#### [EXERCISE AIM]
Keep the wording of every entry intact in your copy, and omit the pictures.

+ + + + + + +

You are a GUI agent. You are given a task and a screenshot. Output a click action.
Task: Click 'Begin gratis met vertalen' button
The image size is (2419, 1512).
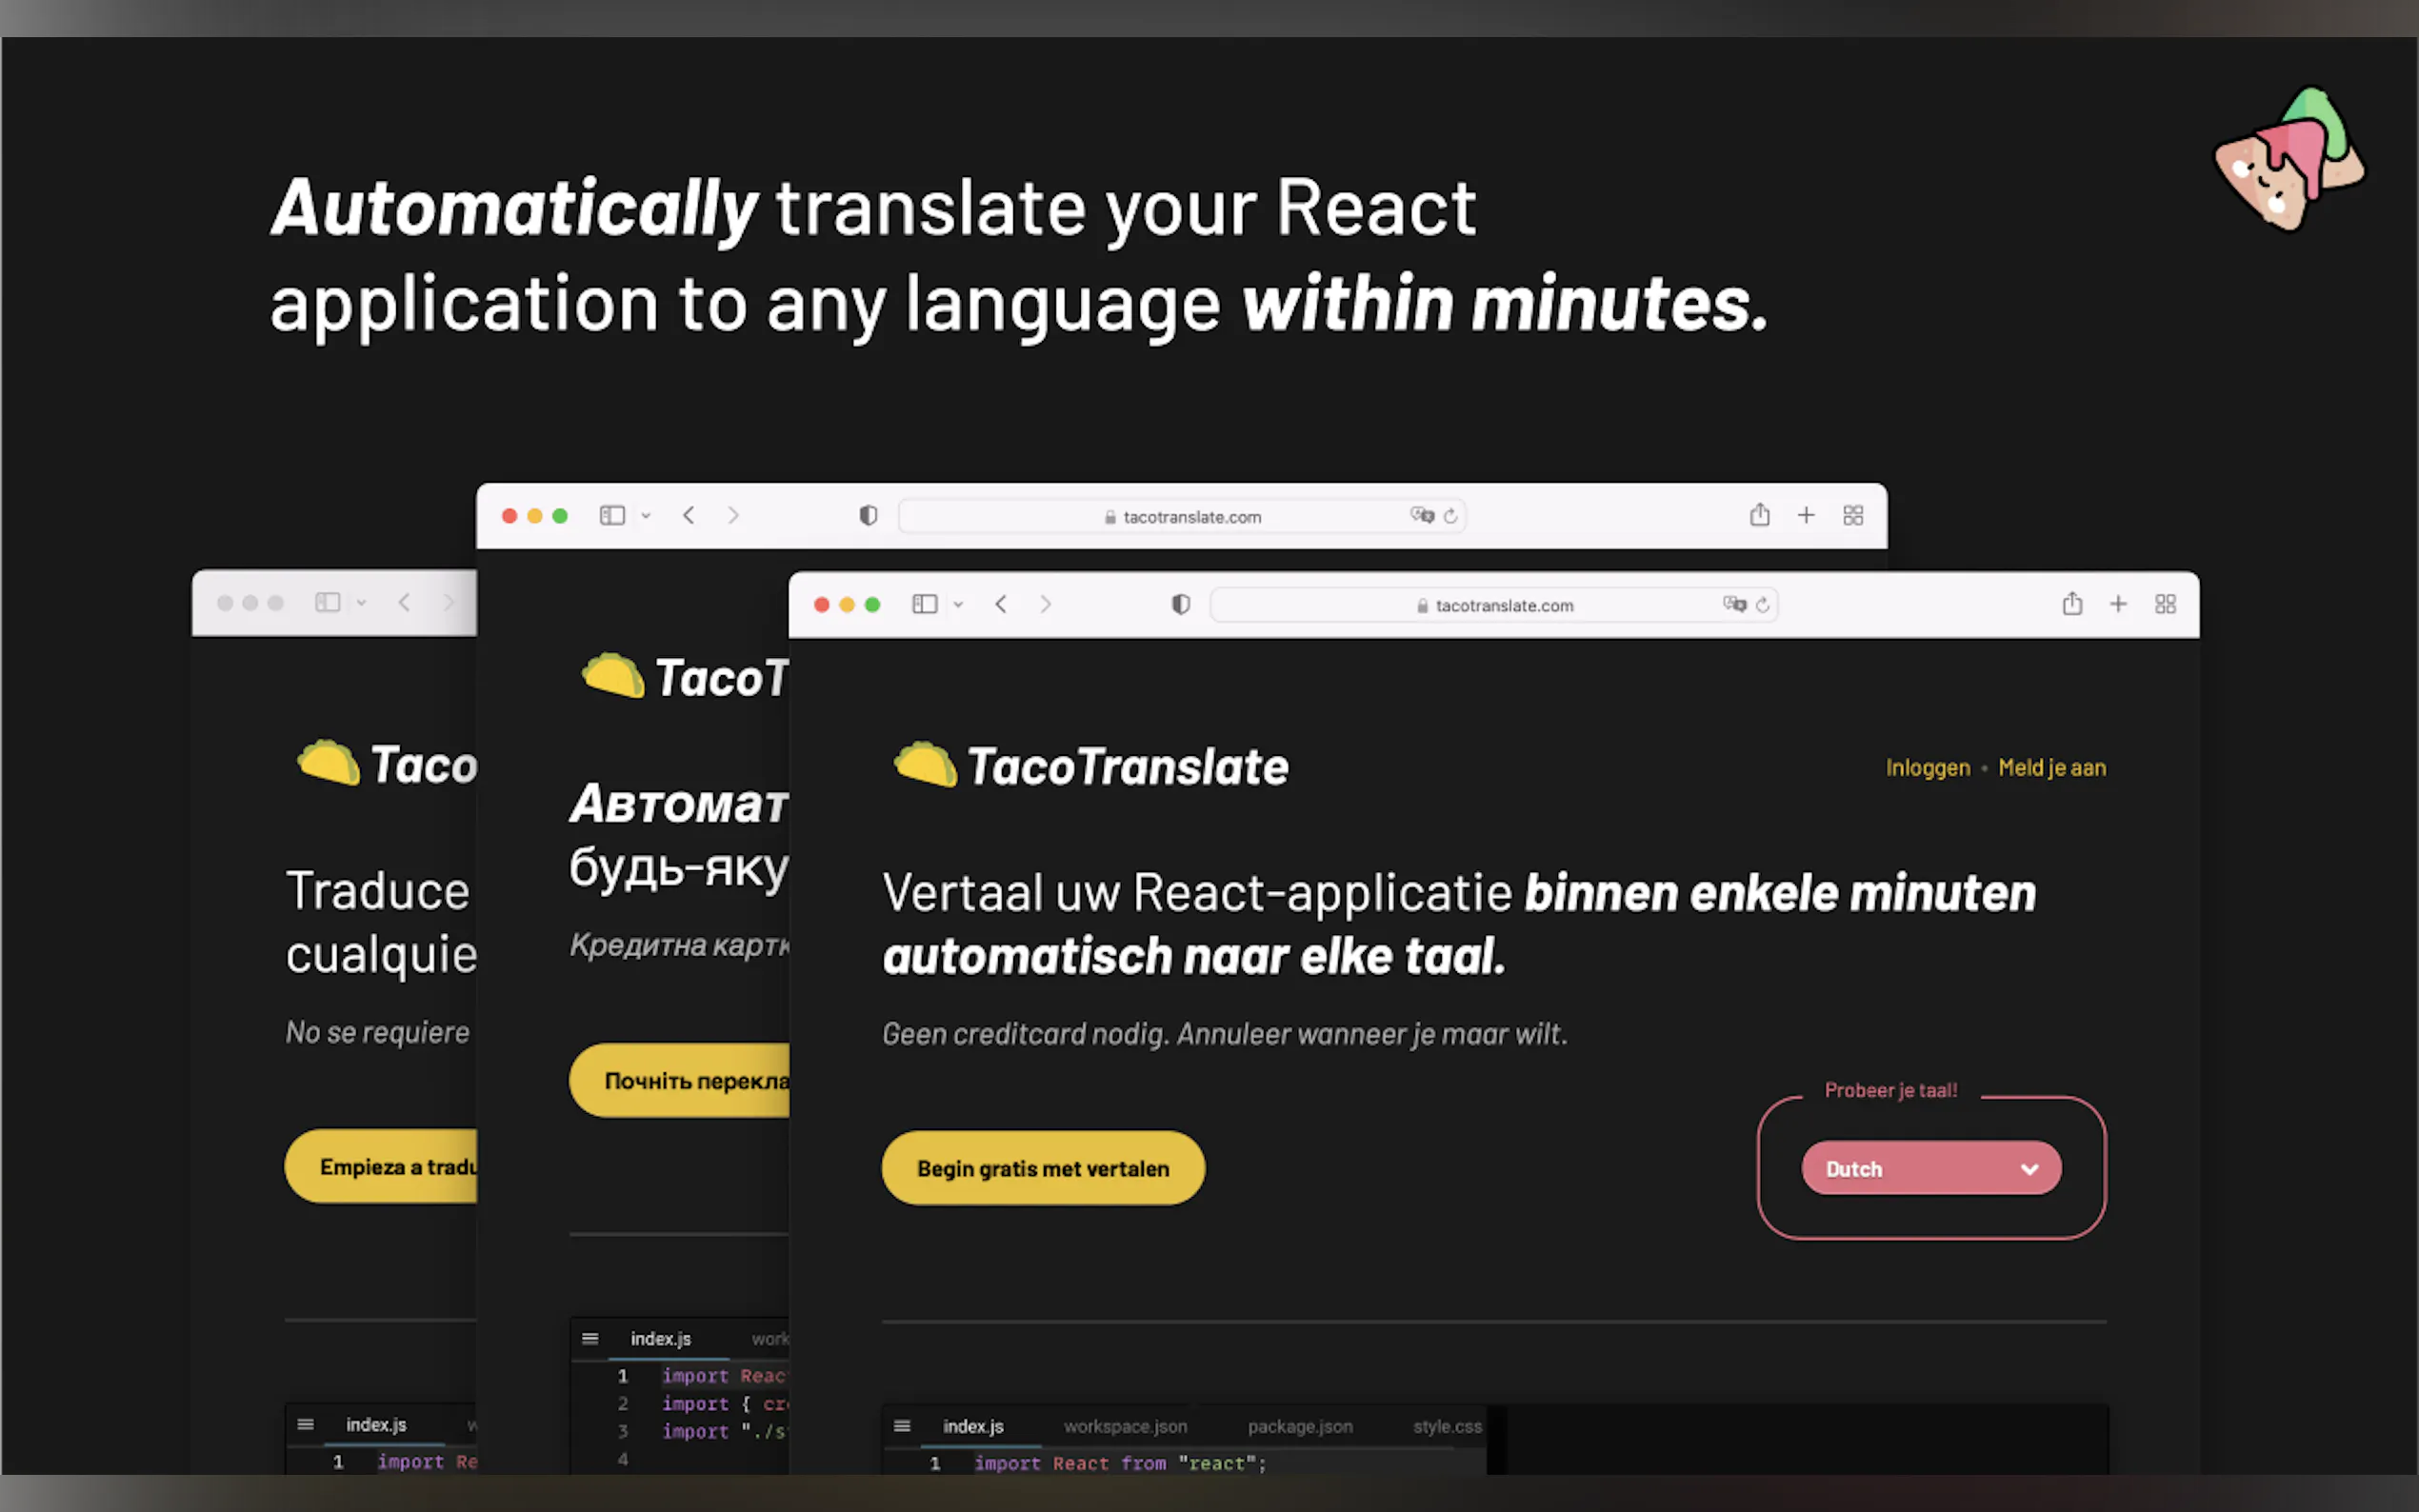click(x=1042, y=1168)
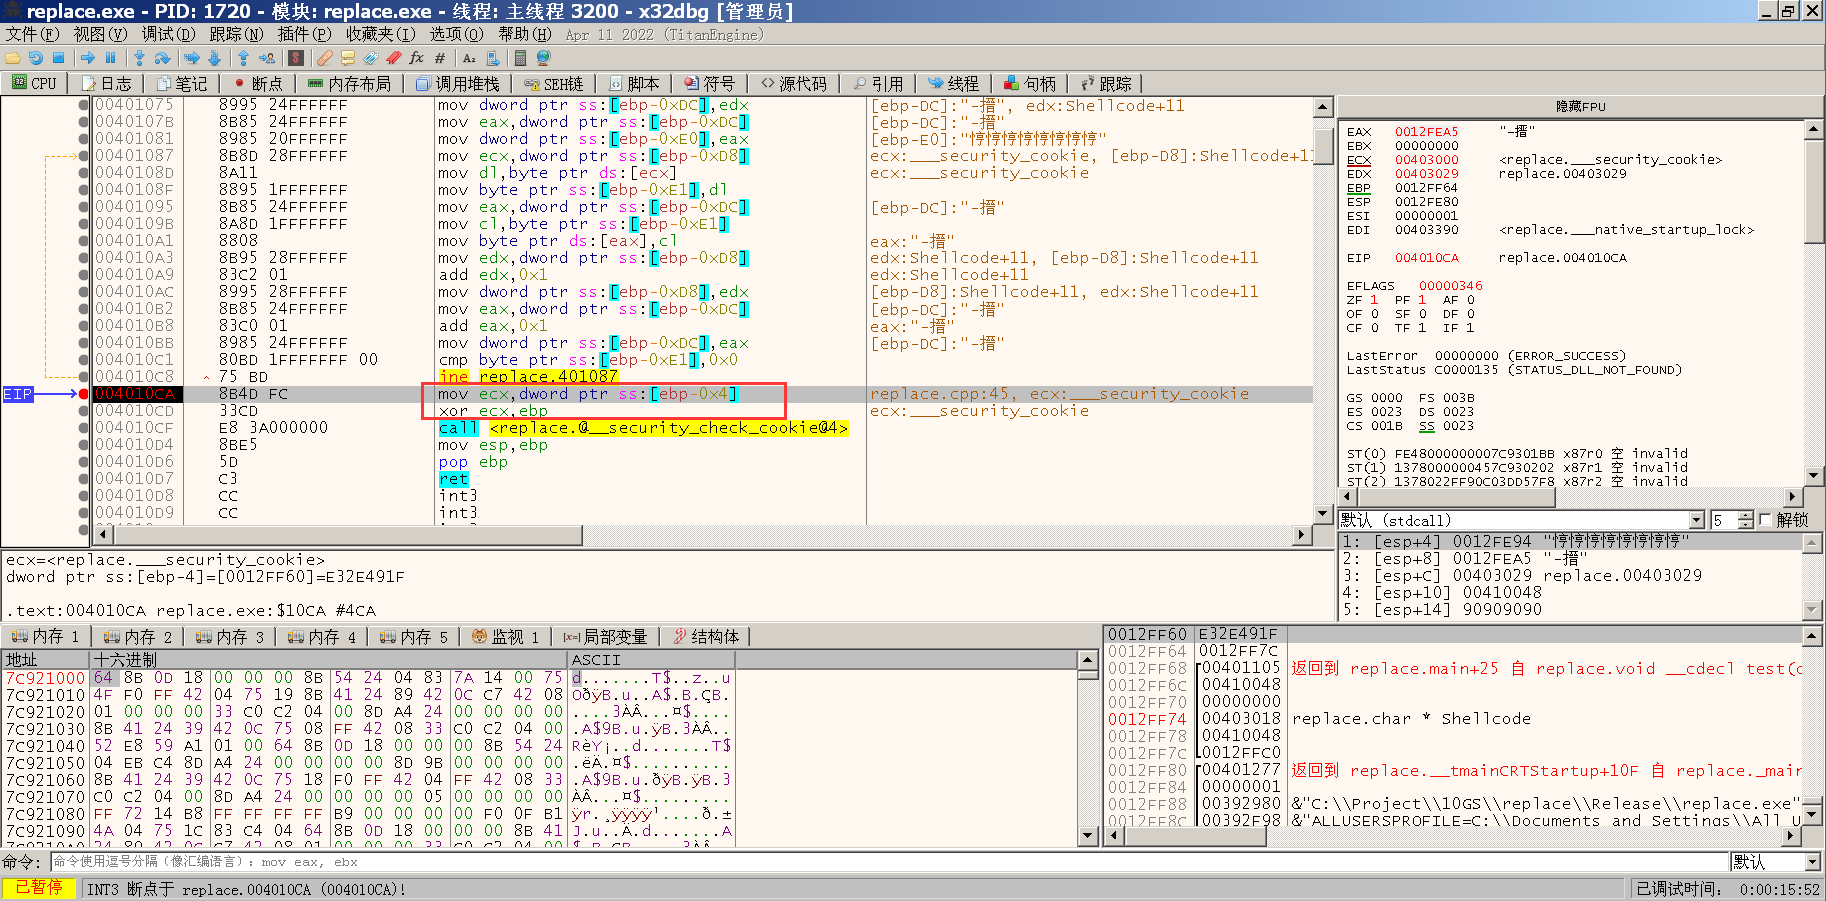Image resolution: width=1826 pixels, height=901 pixels.
Task: Launch the Scylla import reconstructor
Action: 296,57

+ + + + + + +

#### [REPLY TO THE EXERCISE]
You are a GUI agent. You are given a task and a screenshot. Output a click action.
Task: Click 'Begin gratis met vertalen' button
The image size is (2419, 1512).
click(x=1042, y=1168)
Image resolution: width=1826 pixels, height=901 pixels.
Task: Launch the Scylla import reconstructor
Action: 296,57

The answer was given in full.